Geçtiğimiz günlerde bir arkadaşım Paralimpik Oyunları’nda özel sporcuların çok az branşta yarıştığını (yüzme ve atletizmde toplam 5 kategori ve masa tenisi) bunun bir nedeni olup olmadığını sormuştu.
Seneler önce bu sütunlarda yazmıştık, şimdi tekrar o günleri hatırlayalım. 2000 yılında Sydney Paralimpik Oyunları’nda İspanyol Özel Sporcular Basket Milli Takımı spor tarihindeki büyük sahtekarlıklardan birine imza atarak, hiçbir zihinsel engeli olmayan 9 sporcuyu oynatarak altın madalya kazanmışlardı.
Oyunlardan 6 ay sonra, uzun boylu, hiçbir engeli olmayan, boynunda altın madalyalı bir genç Madrid’te bir notere başvurarak ifadesinin kayıt altına alınmasını isteyerek olayın iç yüzünü anlattı, “Hiçbirimiz engelli değildik, bazı maçlarda öne geçtiğimizde antrenörümüz, ‘biraz yavaş olun, biraz top kaybedin’ diye bizi uyarırdı” dedi.
Bundan sonra Uluslararası Paralimpik Komitesi, özel sporcularla ilgili tüm branşları Paralimpik Oyunları’ndan ihraç etti.
2004 Atina, 2008 Pekin’de hiçbir yarışmaya katılamadılar. 2012’den önce yapılan oylamada İngiltere’nin de desteği ile ve bir oy farkla yeniden bazı branşlarda özel sporcuların Paralimpik Oyunları’na katılması kabul edildi. Bu bakımdan Londra’da ve önümüzdeki Rio Paralimpik Oyunları’nda bu sporcular sadece yukarıda saydığımız 3 branşta katılabiliyorlar. Bununda sorumlusunu tabiiki yazmaya gerek bile yok. O tarihteki İspanyol Özel Sporcular Spor Federasyonu, altın madalya kazanarak devletten daha çok destek alabilmek için bu ahlak dışı yola başvurmuştu.

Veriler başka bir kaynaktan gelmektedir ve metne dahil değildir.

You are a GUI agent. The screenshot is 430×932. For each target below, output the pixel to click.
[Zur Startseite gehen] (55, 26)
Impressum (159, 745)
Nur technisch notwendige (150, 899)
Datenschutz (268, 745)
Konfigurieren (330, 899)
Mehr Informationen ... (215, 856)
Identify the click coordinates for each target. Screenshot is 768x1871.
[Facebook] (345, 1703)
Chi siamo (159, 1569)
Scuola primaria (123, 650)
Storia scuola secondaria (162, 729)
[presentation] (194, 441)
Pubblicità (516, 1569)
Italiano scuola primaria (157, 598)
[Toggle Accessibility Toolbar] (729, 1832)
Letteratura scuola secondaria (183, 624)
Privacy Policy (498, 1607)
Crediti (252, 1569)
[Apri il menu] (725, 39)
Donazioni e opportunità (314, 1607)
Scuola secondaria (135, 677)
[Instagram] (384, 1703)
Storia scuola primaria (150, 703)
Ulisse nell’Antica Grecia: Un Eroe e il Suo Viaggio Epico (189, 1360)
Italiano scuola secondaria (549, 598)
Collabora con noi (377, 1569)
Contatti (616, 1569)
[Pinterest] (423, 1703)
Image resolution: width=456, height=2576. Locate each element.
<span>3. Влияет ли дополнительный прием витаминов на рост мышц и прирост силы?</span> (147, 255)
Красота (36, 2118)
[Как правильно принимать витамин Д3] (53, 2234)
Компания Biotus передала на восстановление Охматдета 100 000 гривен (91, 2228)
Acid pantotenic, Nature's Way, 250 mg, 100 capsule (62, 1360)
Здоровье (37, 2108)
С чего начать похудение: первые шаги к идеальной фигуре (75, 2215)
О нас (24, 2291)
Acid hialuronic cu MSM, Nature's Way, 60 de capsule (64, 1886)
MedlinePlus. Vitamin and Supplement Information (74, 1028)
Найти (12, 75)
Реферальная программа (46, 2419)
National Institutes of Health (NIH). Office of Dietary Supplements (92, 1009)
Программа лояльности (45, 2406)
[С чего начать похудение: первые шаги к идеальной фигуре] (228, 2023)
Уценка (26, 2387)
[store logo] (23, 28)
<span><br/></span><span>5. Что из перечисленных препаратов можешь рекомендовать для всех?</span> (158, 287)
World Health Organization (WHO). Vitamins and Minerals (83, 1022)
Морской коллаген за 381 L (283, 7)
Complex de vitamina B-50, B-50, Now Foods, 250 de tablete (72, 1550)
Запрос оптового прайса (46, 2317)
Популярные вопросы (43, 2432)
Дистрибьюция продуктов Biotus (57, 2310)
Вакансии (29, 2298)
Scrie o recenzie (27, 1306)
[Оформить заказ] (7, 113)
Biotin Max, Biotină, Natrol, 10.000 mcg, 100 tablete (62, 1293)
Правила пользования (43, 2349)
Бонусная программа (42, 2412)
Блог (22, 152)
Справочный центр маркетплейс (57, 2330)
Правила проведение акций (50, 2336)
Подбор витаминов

Önümüzdeki dönem 2020 Tokyo Paralimpik Oyunları’nda da aynı durum devam edecek.
Bir ülkenin federasyonunun yaptığı bu ahlaksız davranış, tüm Dünya’daki özel sporcuların Paralimpik Oyunları’na tüm branşlarda katılmasını maalesef hâlâ engelliyor.